Everyone else falls into the middle, some slightly funny and some just ordinary. The episodes with David Duchovny and Dennis Leary were both decently funny but nothing really special. That is the biggest problem with this DVD and the show in general. The series was hit and miss and when you rely on the quality on the guest stars, you will miss much more than you hit. If you look at the comedians names I listed above, you should like this DVD. If you find the majority of the comedians uninspired or boring, you will probably hate this release.
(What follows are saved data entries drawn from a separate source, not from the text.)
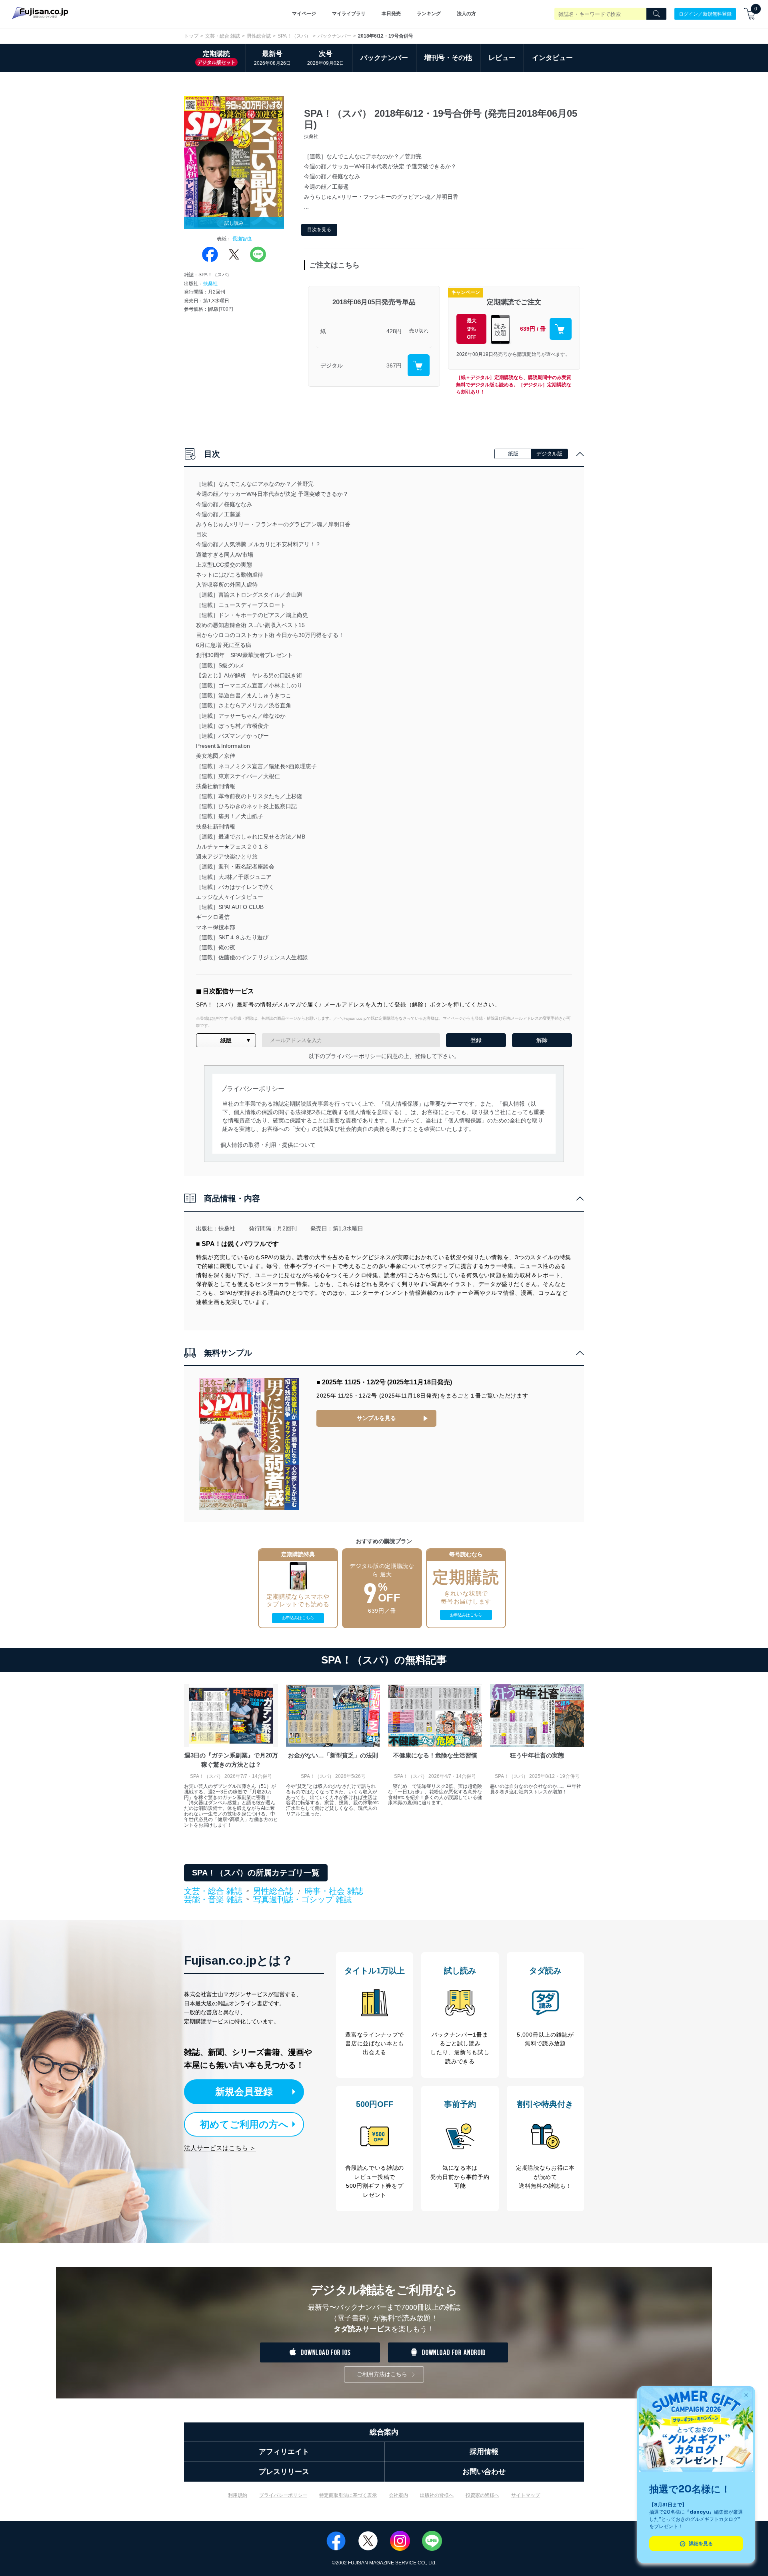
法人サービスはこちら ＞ (220, 2148)
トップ (191, 36)
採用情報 (484, 2452)
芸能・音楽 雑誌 (213, 1900)
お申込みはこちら (298, 1617)
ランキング (429, 13)
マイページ (304, 13)
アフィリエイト (284, 2452)
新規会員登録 (244, 2091)
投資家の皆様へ (482, 2495)
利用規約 (237, 2495)
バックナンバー (334, 36)
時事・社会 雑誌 (334, 1891)
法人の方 (466, 13)
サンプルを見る (376, 1418)
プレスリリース (284, 2472)
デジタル (331, 365)
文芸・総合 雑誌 (222, 36)
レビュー (502, 58)
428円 (394, 331)
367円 (394, 365)
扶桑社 (210, 283)
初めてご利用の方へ (244, 2124)
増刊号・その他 (448, 58)
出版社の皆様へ (437, 2495)
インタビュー (552, 58)
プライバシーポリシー (283, 2495)
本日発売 (391, 13)
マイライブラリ (349, 13)
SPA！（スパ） (294, 36)
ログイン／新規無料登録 (705, 13)
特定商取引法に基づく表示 (348, 2495)
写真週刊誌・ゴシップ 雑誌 (302, 1899)
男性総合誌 (259, 36)
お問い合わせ (484, 2472)
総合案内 (384, 2432)
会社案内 (398, 2495)
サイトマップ (525, 2495)
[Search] (656, 14)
There were more funny episodes than bad ones, but there were a lot of mediocre spots. If you can find it at a reasonable price or are a big fan of the original show, it is worth picking up. It also might be a good chance to see if you like the show enough to buy the complete series.

The Package

You can watch every one of the sessions in one batch or watch them individually. There is also a bonus feature called Dr Katz Remembers. These are shorts where Dr. Katz speaks about a number of things including an awkward moment with his son Ben at the funeral of a relative where Katz is called to give the eulogy, with horrible results. The second shows a father-son moment where they discuss the wildebeest. The next shows Katz and Ben helping Laura buy a car. The final one describes when Katz ran for public office. Finally we get the typical Comedy Central Quickies. This DVD includes The Daily Show with Jon StewartThe Colbert ReportReno 911!, and South Park. The extras round out with some trailers.